My Artistic Eye
Doesn’t Like an Overcrowded Mess

Of all the classes I have taken in college, graduate school, and post-graduate studies, The Arts Have helped me understand my mindset. In the last quarter century, I have taught a dozen different humanities classes, but my favorite was The Arts. I took the class in my junior year at Muskingum College. It was a ten-hour class that could be taken in either one’s junior or senior year. I learned about all Western art, including painting, sculpture, architecture, and music.

Louie Palmer, my professor, called me into his office at the end of the second semester and offered me the position of his teaching assistant during my senior year. I taught several subsections each week and wrote and graded the midterms and finals in both semesters. If I could teach art history again, I would jump at the opportunity.

I’m going to ask Ti Ti, my granddaughter in Bangkok, Thailand, to put a good word in for me at Gusto University. I’d love to teach a course in Western art history for Gusto online. This scene from I Am Legend will hopefully impress the dean.
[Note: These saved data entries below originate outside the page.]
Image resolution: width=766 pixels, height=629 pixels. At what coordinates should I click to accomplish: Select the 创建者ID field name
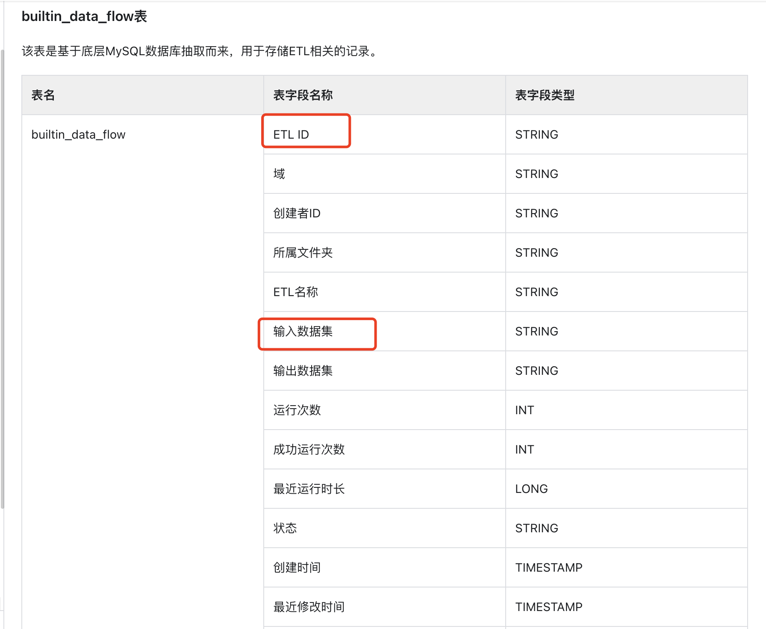click(x=298, y=213)
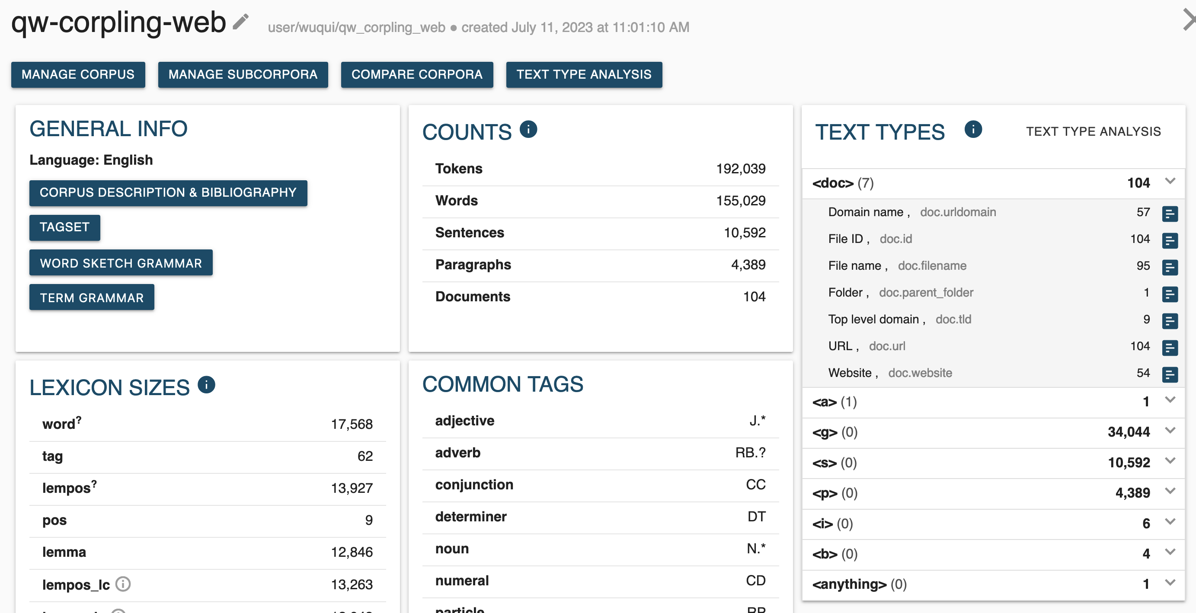Click the Counts info icon

[x=528, y=129]
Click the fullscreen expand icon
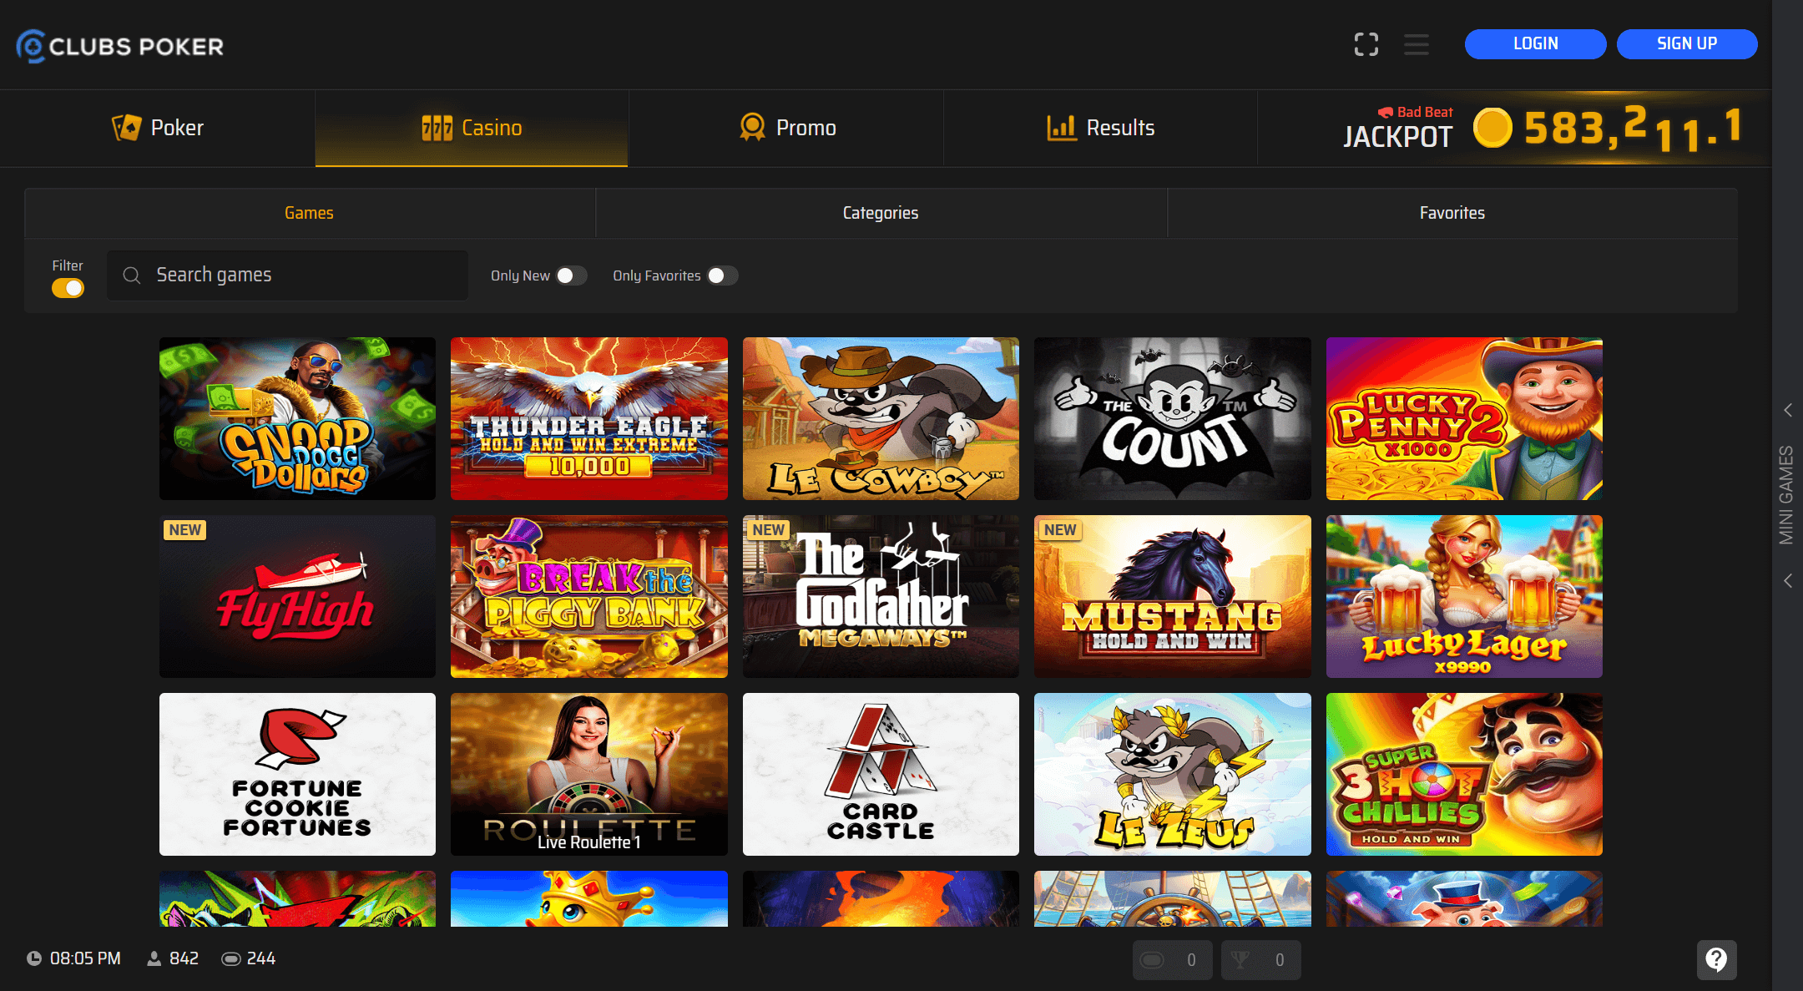Image resolution: width=1803 pixels, height=991 pixels. point(1366,44)

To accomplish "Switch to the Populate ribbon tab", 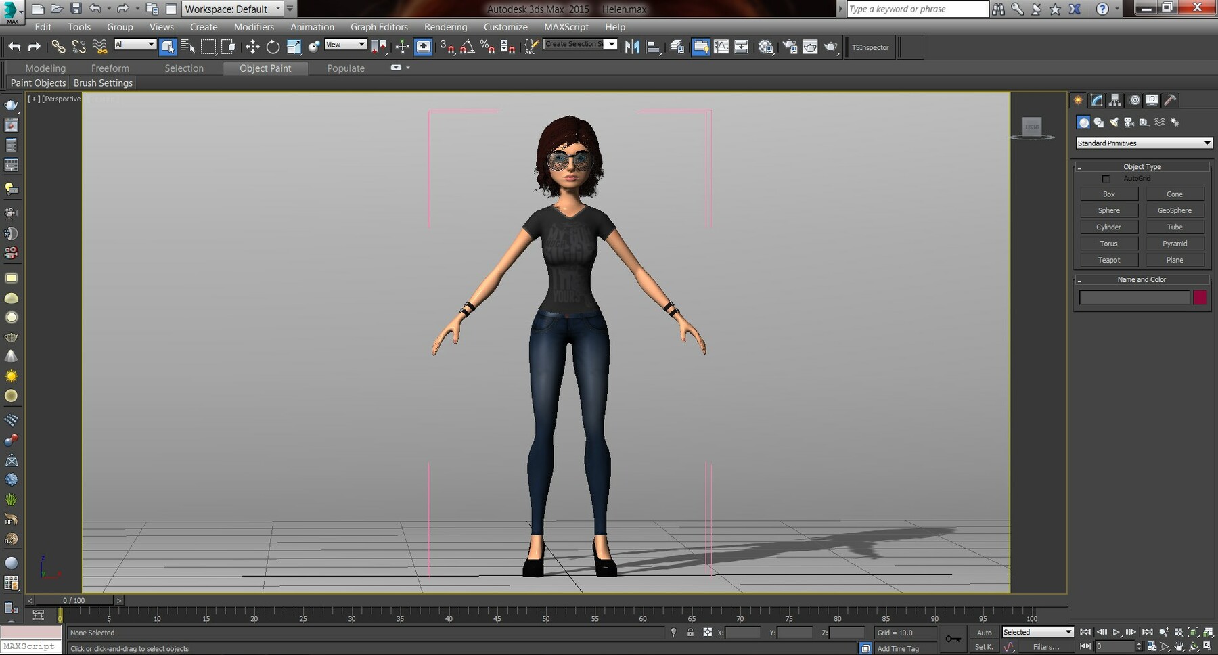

What did my artistic eye see? I saw one of Monet's dozen paintings of a Bridge over a Pond of Water Lilies as Robert Neville came downstairs in I Am Legend. Then, I saw van Gogh’s Starry Night as he entered the living room.

However, this essay isn’t about one of the dozen Monet’s Bridge over a Pond of Water Lilies, Vincent van Gogh’s Starry Night, Jackson Pollock’s 1943, or one of the 28 sculptures done by Auguste Rodin’s The Thinker.

This article explores my artistic eye with the flower beds of my yard. I saw things that needed to be addressed. I trimmed all the shrubs and bushes. That was no small task. Between trimming and cleaning the debris, the task took four or five hours. Now that the flowering scrubs have all bloomed, there are several more hours of trimming to do.

Years ago, I knew that I was making a mistake by planting hostas along the border of my backyard flowerbed. Hostas are lovely until late summer. Hostas need more shade rather than the hot sun blazing down on them. Therefore, I dug up every other large Hosta group last year. I gave them to my neighbors and planted black-eyed Susans in their place.

Hostas

This year, I took a grass trimmer and cut a large circle in the middle of the remaining hosts. Then, I put the blue sage seeds in the area where the hostas had been cut back.

When the seedlings began to emerge, I cut back to the outside ring of the hostas and removed the Hosta leaves.

Then, I planted several blue sage plants that were six or eight inches high amid the seeded blue sage.

The maturity of the seeded blue sage will not start blooming until the end of summer. In the meantime, the plants that were mixed in with them will start blooming in another month or so. Next spring, both groups of blue sage will be fully ready to bloom in the early spring and continue into the fall. Blue and yellow are my two favorite colors. After creating a mess, I needed to clean up the debris.

Then, this part of my flowerbed complained to me also about overcrowding.

The one thing that my artistic eye dislikes is an overcrowded mess. However, I’ll wait a while before addressing that task.